**Section de texte**.
======
Le 5 février 2020, vingt unités supplémentaires ont été ajoutées
en urgence à Wuhan. La plupart étaient aménagées dans des
centres sportifs ou autres, y compris des parkings.
Sì lèi rén
四类人 :
les quatre types de personnes
Le 9 février, par ailleurs, la ville a lancé une opération de
recherche de « quatre types de personnes » (Sì
lèi rén
四类人)
considérées comme personnes à risque : les individus contaminés
par le virus et ceux suspectés de l’être, les proches en contact
avec eux et les gens manifestant des symptômes de fièvre. Une
fois identifiés, toutes ces personnes devaient être soignées ou
mises en quarantaine. Les autorités ont alors procédé au
contrôle de 10,6 millions d’individus dans 4,2 millions de
familles, soit environ 99 % de la population de la métropole.
======
**Extrait de données**.

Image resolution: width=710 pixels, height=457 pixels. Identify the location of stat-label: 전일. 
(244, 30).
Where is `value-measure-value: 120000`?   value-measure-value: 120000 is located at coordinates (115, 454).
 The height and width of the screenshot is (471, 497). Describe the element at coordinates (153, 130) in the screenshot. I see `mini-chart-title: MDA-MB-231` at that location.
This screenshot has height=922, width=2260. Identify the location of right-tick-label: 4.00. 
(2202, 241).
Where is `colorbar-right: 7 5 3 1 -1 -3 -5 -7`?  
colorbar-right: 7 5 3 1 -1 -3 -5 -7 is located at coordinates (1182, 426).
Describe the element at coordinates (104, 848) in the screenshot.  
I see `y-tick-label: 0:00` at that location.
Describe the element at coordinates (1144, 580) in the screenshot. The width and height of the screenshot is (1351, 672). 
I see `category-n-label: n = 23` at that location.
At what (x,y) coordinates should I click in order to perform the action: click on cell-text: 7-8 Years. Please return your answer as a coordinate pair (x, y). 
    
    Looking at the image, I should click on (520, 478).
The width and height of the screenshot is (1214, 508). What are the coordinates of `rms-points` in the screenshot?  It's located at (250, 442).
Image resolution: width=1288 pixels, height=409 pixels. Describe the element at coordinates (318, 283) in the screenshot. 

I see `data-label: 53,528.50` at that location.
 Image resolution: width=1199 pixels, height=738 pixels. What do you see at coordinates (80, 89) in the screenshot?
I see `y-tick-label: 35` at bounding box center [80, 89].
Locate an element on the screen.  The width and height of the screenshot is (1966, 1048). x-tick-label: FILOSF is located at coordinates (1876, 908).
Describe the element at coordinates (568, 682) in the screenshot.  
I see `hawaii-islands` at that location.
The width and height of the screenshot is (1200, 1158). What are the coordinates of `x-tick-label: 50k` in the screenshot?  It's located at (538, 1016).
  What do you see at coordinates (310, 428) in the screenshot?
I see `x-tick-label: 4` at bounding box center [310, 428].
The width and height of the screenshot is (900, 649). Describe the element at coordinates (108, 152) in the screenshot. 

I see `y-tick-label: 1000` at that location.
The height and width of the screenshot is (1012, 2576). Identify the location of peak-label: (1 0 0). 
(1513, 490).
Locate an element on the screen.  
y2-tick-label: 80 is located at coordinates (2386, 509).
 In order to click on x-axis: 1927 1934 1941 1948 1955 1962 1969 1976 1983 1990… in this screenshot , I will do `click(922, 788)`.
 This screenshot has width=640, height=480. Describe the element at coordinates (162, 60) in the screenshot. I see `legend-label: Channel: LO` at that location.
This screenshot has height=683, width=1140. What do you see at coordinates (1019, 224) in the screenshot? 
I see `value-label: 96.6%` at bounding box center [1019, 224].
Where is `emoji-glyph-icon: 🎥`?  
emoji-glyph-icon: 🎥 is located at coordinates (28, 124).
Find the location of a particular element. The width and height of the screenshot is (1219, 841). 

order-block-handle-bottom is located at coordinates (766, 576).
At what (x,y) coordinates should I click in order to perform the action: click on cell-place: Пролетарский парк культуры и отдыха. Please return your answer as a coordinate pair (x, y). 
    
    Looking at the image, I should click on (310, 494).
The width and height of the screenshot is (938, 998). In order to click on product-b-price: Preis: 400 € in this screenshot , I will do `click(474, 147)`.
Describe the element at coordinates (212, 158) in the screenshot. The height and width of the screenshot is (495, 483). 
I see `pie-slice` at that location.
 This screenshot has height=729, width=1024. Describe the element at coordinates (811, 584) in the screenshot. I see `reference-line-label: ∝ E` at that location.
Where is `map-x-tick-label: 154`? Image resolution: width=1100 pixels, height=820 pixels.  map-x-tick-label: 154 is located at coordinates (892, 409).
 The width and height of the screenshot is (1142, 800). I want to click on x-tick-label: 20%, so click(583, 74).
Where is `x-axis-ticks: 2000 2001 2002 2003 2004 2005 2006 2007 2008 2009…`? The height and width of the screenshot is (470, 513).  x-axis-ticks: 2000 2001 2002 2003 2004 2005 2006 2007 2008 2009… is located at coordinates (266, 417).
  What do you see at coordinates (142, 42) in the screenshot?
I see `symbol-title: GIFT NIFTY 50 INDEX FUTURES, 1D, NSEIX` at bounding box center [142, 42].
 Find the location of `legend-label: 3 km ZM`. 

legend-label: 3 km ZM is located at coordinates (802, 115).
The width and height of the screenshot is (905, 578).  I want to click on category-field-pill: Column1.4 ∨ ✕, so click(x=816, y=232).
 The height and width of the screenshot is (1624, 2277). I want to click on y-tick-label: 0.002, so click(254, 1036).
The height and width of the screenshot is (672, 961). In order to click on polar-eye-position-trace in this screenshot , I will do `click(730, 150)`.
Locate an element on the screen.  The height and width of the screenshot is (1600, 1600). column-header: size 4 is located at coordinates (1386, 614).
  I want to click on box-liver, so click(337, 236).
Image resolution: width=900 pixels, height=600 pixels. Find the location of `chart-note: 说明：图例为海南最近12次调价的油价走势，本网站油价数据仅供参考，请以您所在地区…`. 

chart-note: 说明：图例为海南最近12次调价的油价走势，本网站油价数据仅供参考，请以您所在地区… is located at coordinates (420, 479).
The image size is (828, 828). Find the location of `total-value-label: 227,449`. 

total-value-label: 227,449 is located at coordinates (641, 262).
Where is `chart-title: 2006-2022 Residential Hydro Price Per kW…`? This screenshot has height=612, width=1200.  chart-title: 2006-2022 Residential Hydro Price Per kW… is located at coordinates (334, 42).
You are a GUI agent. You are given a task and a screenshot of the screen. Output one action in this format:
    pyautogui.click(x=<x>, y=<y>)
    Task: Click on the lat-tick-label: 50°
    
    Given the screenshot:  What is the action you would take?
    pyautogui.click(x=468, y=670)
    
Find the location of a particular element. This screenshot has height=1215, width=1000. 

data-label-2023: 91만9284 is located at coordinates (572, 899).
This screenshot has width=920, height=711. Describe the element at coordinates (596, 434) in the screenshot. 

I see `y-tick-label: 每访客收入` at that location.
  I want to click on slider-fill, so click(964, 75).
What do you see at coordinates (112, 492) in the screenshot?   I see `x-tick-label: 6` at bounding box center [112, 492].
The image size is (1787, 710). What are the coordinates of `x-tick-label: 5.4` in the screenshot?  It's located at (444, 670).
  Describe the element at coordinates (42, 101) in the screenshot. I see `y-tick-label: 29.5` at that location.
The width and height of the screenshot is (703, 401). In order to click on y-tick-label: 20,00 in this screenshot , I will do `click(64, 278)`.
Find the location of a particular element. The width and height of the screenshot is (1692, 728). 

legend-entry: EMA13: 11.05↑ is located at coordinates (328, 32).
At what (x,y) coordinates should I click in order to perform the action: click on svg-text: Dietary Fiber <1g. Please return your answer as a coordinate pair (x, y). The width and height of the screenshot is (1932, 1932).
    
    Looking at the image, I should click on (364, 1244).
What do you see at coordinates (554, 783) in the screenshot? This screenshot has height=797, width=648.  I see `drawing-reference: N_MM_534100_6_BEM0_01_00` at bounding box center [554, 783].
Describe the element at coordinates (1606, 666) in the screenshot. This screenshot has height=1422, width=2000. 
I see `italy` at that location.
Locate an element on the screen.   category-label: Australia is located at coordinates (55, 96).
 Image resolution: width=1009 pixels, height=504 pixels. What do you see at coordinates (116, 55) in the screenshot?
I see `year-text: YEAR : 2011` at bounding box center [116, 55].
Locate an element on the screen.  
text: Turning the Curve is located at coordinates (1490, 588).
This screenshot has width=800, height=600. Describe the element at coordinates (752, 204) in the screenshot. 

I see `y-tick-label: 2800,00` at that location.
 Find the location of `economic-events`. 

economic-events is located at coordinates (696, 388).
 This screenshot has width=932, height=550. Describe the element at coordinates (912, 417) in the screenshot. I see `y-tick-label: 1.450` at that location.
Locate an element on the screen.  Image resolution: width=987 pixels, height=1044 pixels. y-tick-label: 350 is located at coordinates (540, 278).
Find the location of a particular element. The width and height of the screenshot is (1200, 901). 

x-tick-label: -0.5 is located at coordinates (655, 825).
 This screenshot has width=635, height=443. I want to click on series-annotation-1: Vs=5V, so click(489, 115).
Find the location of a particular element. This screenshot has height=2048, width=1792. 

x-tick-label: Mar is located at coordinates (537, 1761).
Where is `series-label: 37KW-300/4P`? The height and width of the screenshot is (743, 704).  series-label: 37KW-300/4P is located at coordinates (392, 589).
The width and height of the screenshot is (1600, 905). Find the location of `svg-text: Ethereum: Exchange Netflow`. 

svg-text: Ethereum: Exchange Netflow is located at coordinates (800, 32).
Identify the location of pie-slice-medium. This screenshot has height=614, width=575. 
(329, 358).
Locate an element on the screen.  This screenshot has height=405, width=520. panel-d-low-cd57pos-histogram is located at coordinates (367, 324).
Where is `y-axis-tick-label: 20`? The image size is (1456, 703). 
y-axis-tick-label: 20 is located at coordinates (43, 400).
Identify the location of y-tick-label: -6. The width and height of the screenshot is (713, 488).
======
**Consignes**.
Reprenez, s'il vous plaît, le texte sur les mesures prises à Wuhan en février 2020 et poursuivez-le après sa dernière phrase.

**Zone de réponse**.
Le 10 février, les contrôles de porte à porte ainsi réalisés ont
permis d’identifier près de 1 500 patients dans un état très
grave qui ont été envoyés à l’hôpital. Mais les autres ont été
envoyés en quarantaine dans les unités d’urgence qui
n’étaient pas destinées à traiter des patients, mais juste à
isoler les malades potentiels. Ceux qui étaient porteurs du
virus ont contaminé les autres.
Yīnào
医闹 : les désordres médicaux
Le système médical exacerbe déjà en temps normal les
inégalités de revenus et celles nées des différences
entre ville et campagne. La colère publique peut
parfois se retourner contre les médecins, c’est le
sens du terme créé pour désigner ces altercations
parfois violentes : « désordres médicaux » (Yīnào
医闹).
C’est ce à quoi fait allusion
Fang Fang (方方)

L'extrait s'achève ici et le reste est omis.